▶ [Task requirements] What is needed is an exact repeat of the lines from the one holding "This screenshot has width=840, height=640." through the final line of the data, with no pictures.

======== Input data ========

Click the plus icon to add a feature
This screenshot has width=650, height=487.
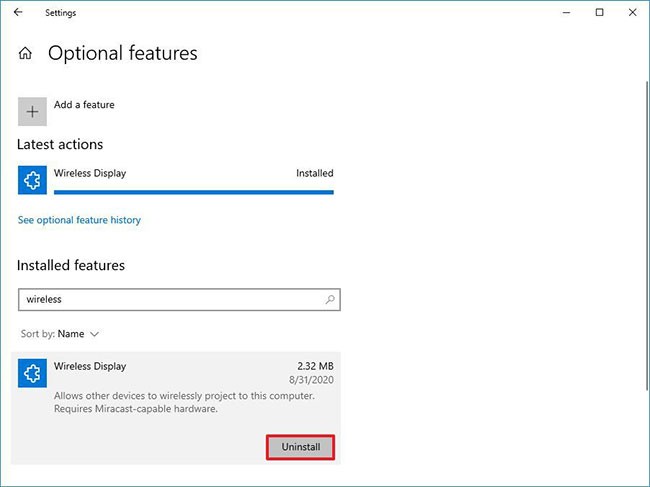[32, 111]
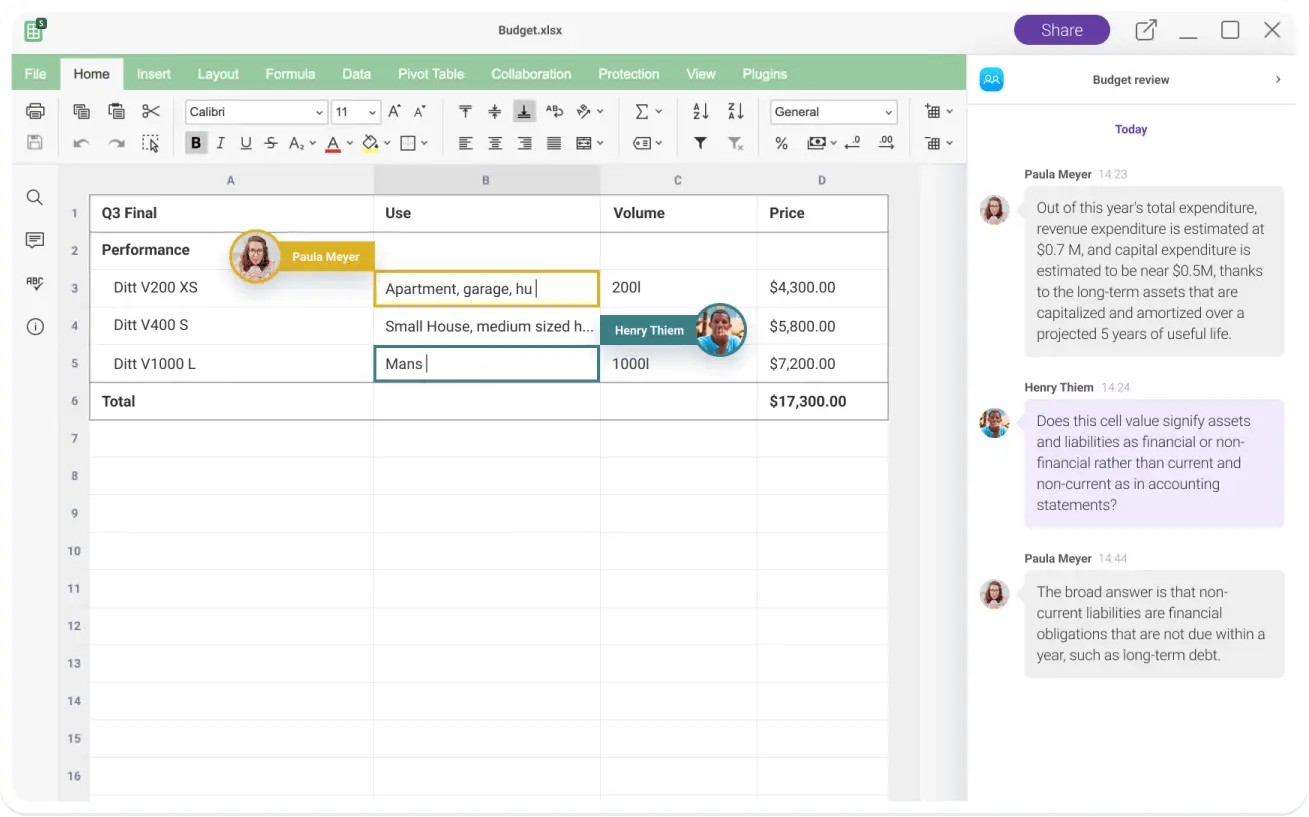Switch to the Pivot Table ribbon tab
Screen dimensions: 1309x817
(x=431, y=73)
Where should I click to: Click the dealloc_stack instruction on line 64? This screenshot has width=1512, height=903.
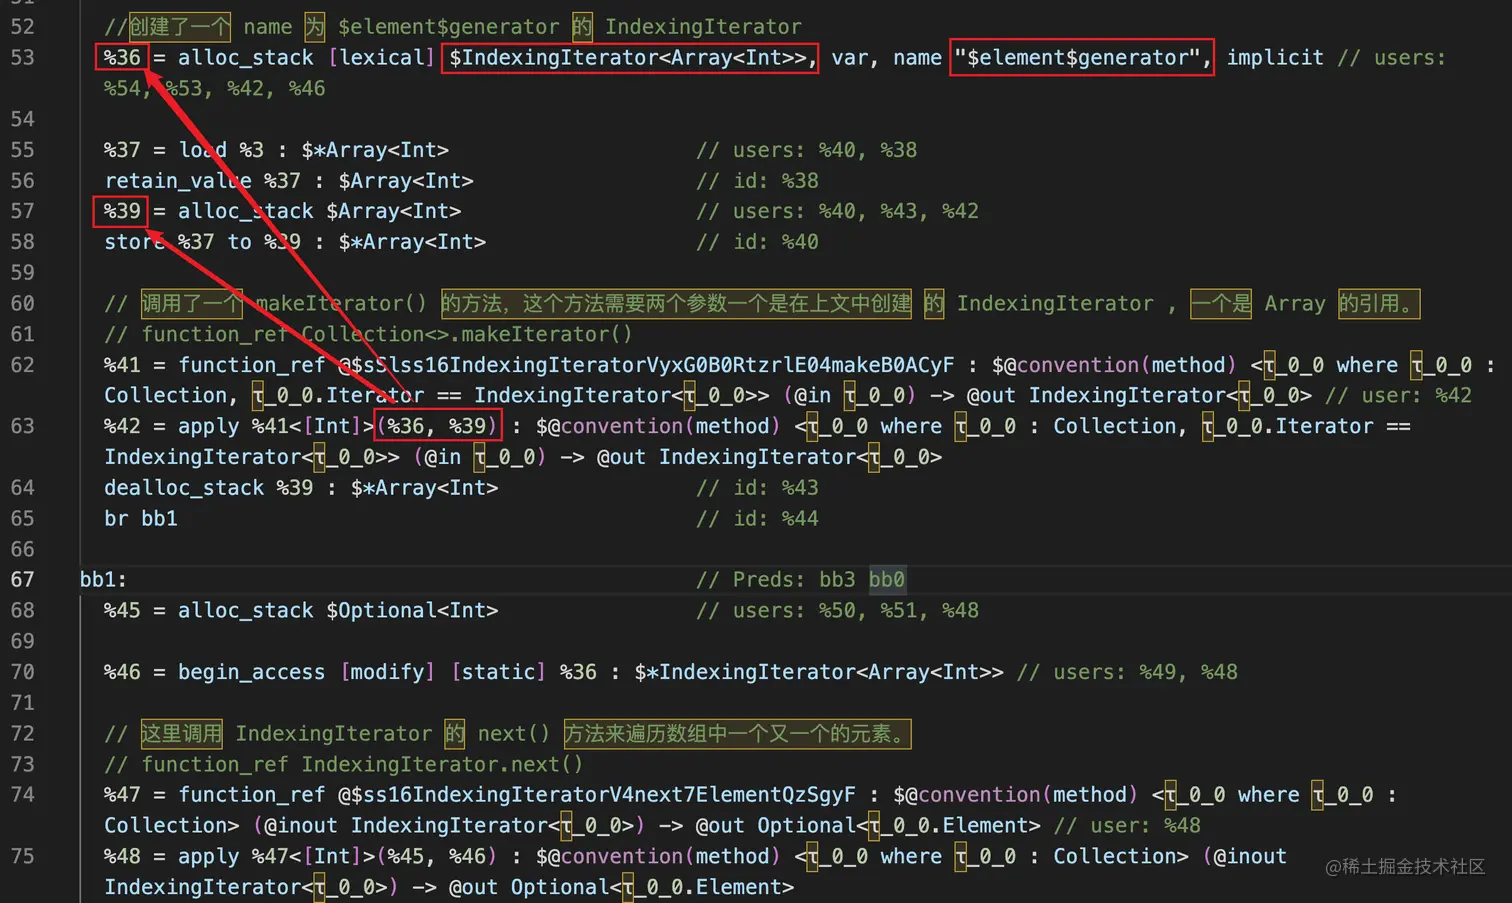(x=185, y=487)
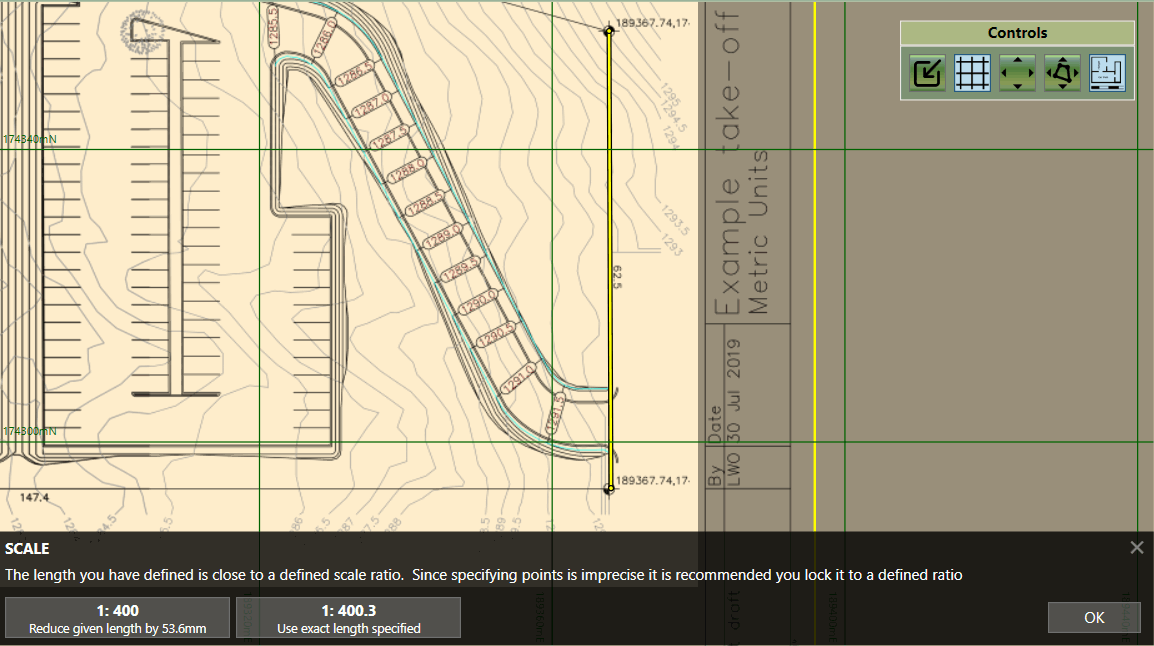Image resolution: width=1154 pixels, height=646 pixels.
Task: Click the fit-to-shape icon with polygon and arrows
Action: coord(1062,73)
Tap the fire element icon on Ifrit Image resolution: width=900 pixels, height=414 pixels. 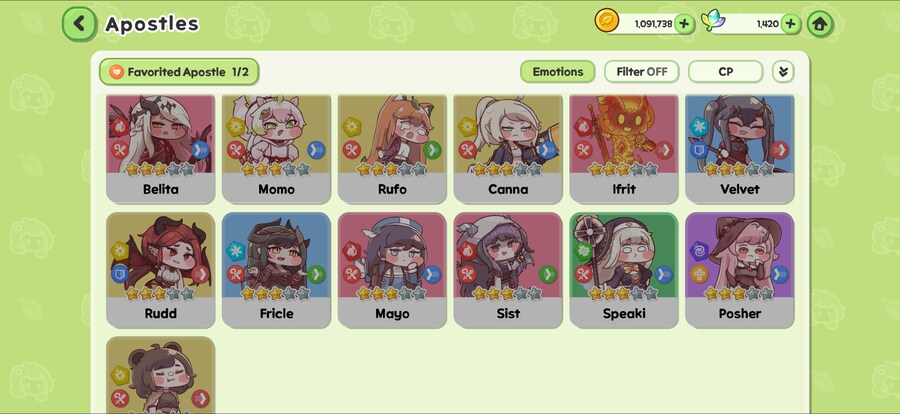pyautogui.click(x=584, y=126)
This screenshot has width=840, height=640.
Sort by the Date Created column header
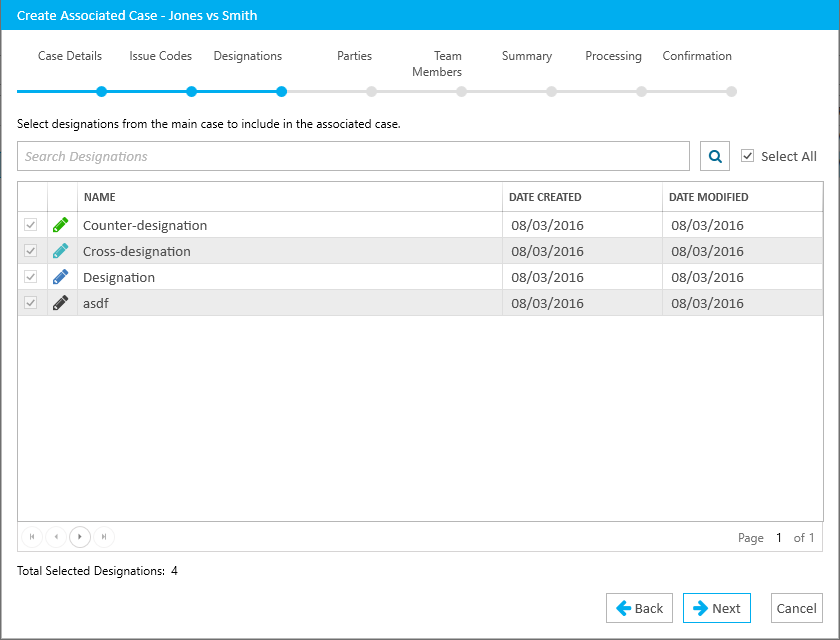545,197
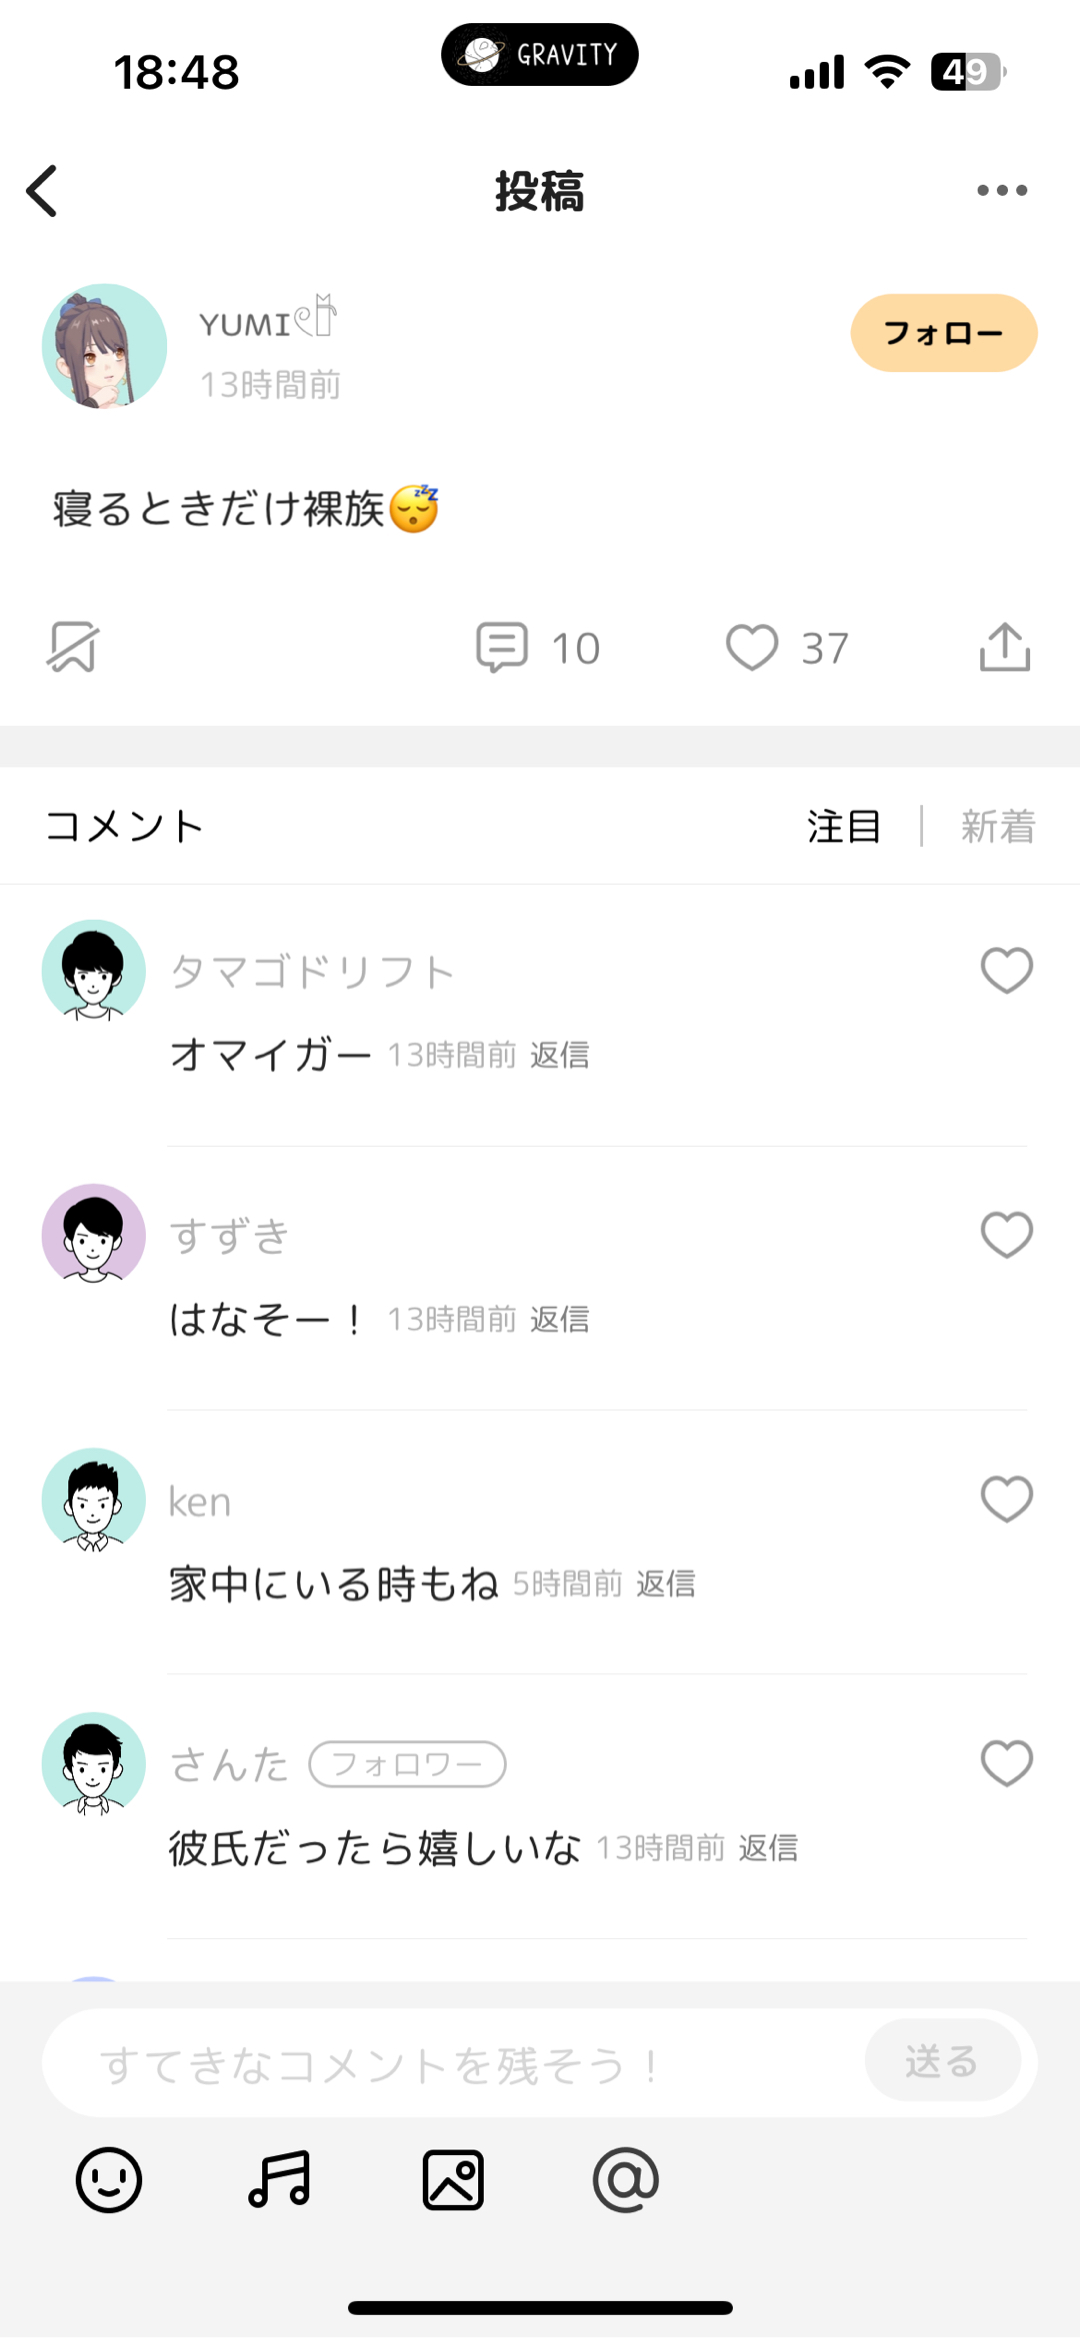Open the emoji picker icon
The height and width of the screenshot is (2338, 1080).
109,2180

========

▶ [Exercise response]
This screenshot has width=840, height=640.
Sort by the Date Created column header
545,197
Open the emoji picker icon
The height and width of the screenshot is (2338, 1080).
109,2180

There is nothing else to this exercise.